Collectors today, in his opinion, have shifted toward “fundamentals,” homing in on works by “artists who have created something truly innovative or captured an important moment in time.”
“As new technologies continue to evolve and more collectors become interested in this space, there is great potential for even more creative innovation and a rise in demand for the notable artists making a name for themselves,” he said. “This focused attention on the most original creators in the space will undoubtedly lead to an increased acceptance into the traditional art world.”
He admitted surprise that “some of the most vocal people in this space have cycled out of it,” adding: “Our focus has been on those who truly see this as a long-term commitment. We certainly are here to stay.”
Olive Allen, a New York-based NFT artist, is one such creator, represented by WME, whose involvement with Web3 preceded its boom and looks to outlast market forces.
“The way I see it, I’ve always represented myself,” she told Artnet News. “In the course of my career, I have been working with various people, organizations, and platforms. Ideally, it is a collaborative process with aligned incentives… For me, being an artist means striving to achieve mastery and commitment to creation versus consumption. Artistry as a creation itself takes many different forms: from making a painting to building a company.”
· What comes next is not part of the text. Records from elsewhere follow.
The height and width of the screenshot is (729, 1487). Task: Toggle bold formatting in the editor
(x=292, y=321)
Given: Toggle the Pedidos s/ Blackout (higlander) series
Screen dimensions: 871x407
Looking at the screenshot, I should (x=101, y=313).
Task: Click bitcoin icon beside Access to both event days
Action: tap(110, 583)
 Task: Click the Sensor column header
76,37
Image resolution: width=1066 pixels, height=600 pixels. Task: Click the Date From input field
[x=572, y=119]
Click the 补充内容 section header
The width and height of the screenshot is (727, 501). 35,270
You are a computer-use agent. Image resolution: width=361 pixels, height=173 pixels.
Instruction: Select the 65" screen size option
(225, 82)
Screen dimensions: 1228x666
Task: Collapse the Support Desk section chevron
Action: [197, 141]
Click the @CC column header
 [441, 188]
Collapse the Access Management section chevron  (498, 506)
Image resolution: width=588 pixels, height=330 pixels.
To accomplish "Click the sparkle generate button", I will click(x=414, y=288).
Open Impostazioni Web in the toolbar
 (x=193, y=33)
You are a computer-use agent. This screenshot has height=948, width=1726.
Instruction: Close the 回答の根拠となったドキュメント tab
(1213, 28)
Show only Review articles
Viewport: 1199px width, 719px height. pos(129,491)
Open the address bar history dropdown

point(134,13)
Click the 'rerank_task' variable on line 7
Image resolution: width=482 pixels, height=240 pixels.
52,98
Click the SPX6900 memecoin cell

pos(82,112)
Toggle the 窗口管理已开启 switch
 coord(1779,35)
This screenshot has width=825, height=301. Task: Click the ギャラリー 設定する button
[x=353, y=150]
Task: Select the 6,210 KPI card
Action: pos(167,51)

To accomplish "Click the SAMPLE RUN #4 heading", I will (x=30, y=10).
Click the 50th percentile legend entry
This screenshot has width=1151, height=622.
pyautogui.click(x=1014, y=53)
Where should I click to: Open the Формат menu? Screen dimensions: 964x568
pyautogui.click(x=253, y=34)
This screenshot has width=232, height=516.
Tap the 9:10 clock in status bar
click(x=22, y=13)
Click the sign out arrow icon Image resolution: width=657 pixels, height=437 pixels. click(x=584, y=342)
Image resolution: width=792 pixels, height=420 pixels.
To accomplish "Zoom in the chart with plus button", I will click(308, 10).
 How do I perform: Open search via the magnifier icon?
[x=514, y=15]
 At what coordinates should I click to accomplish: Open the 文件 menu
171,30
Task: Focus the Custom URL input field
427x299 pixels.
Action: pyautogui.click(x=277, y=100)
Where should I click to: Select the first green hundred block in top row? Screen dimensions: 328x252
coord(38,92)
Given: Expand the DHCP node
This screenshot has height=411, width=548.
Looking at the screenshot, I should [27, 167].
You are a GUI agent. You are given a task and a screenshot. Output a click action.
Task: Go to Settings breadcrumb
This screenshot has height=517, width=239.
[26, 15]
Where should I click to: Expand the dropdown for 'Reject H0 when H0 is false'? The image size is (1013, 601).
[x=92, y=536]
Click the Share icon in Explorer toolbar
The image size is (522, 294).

For Rainisto, too, determining the staying power of Web3 art lies in reaching beyond the market’s bounds and categories, to usher in new forms of expression and collaboration.
“The future will bring in convergence in many ways: a creator won’t have to be known ‘only’ as a writer, or musician, or actor, or whatever you choose to call yourself,” he said.
“WME represents musicians and filmmakers and authors and comedians—people willing to push and express themselves. This diversity and the potential for collaboration attracted me to WME. The merging of the old and the new.”